The Present Calendar

Saturday, February 12, 2011

Daily Devotion

Selection Taken From:
A Year with God by R.P. Nettelhorst

Make this the year you let God's Word "dwell in you richly"---and marvel at the results! Each entry in this 365-day devotional features Scripture verses in which God speaks, accompanied by insights and applications to enhance your understanding. Learn what God says about hope and fear; perseverance and quitting; companionship and isolation; and more! 384 pages, softcover from Nelson, Copyright 2010.


God's Love Song
I'll sing a ballad to the one I love, a love ballad about his vineyard:
The one I love had a vineyard,
a fine, well-placed vineyard. He hoed the soil and pulled the weeds, and planted the very best vines.
He built a lookout, built a winepress, a vineyard to be proud of.
He looked for a vintage yield of grapes, but for all his pains he got junk grapes.
"Now listen to what I'm telling you, you who live in Jerusalem and Judah.
What do you think is going on between me and my vineyard?
Can you think of anything I could have done to my vineyard that I didn't do?
When I expected good grapes, why did I get bitter grapes?" - Isaiah 5:1-5 MSG

Unrequited love is unfulfilling. It is more painful than simple loneliness. But God is more familiar with unrequited love than any other kind. Sometimes God illustrated his messages by having his prophet perform an unusual action. In this passage, God told a parable. God pictured Israel as a carefully tended and protected vineyard. But despite all the efforts of the farmer, the vineyard yielded little but bitter grapes that were good for nothing.

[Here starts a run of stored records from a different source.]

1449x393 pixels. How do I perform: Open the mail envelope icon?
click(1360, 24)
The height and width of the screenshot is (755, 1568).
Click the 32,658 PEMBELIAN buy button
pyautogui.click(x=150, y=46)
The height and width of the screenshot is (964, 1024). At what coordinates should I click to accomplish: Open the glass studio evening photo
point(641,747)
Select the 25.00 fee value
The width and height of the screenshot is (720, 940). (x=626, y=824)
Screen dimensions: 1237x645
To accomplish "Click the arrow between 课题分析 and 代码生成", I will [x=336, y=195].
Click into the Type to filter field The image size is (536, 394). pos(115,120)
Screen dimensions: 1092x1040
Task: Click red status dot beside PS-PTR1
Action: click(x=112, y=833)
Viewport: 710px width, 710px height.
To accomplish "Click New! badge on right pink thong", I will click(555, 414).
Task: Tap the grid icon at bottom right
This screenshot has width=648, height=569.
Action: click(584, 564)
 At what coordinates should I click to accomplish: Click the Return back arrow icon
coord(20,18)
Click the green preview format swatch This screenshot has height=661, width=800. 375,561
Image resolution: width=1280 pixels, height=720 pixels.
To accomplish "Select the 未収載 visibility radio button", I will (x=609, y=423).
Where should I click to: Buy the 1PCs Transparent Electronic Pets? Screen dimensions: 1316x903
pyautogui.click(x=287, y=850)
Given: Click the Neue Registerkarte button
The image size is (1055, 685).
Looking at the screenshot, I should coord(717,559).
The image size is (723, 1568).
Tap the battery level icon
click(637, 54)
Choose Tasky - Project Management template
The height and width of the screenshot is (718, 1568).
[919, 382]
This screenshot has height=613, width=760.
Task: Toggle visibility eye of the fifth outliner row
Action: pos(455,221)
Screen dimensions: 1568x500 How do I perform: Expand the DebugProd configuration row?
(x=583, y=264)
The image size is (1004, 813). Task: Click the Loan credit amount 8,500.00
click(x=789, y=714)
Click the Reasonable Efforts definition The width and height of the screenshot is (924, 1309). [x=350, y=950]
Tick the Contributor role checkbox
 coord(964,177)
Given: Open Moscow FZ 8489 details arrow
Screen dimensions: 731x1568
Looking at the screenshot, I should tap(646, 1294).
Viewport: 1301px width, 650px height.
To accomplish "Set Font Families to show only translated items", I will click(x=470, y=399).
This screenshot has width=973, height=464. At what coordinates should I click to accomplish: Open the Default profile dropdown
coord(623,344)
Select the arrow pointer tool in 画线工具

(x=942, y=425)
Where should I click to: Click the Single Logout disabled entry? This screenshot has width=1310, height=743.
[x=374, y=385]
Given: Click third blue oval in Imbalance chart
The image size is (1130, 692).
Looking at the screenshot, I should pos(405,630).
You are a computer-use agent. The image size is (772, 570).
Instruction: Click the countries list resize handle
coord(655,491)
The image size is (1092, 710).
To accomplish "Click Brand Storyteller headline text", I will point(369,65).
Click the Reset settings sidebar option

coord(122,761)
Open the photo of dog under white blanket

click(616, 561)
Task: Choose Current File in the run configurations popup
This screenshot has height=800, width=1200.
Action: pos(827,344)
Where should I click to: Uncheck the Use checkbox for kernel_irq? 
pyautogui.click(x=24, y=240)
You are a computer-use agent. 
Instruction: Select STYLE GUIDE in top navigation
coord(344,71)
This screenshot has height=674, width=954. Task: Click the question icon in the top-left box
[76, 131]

It wasn't the farmer's fault that the vineyard was so bad. There was nothing more that the famer could have done. He did everything right; everything perfectly. He could have done nothing any better.

The point of God's parable was simple: Israel was without excuse. God was not demanding that they love him in the face of unrelenting misery. He did not ask them to return good for the evil being heaped upon them. He made it easy. He gave them anything they needed or asked for. He gave them everything and made them prosper. And what did God get back?

Most people respond to good gifts with at least a thank-you. They feel obligated to the person who has treated them well. But that wasn't so with God's people. The nicer he was to them, the worse they treated him. Like a bad vineyard, they gave him stuff that wouldn't even make good vinegar.

Despite the misery and evil Israel gave God, he always and forever did—and continued to do—what was good for them. God's love isn't dependent upon the actions of the ones he loves.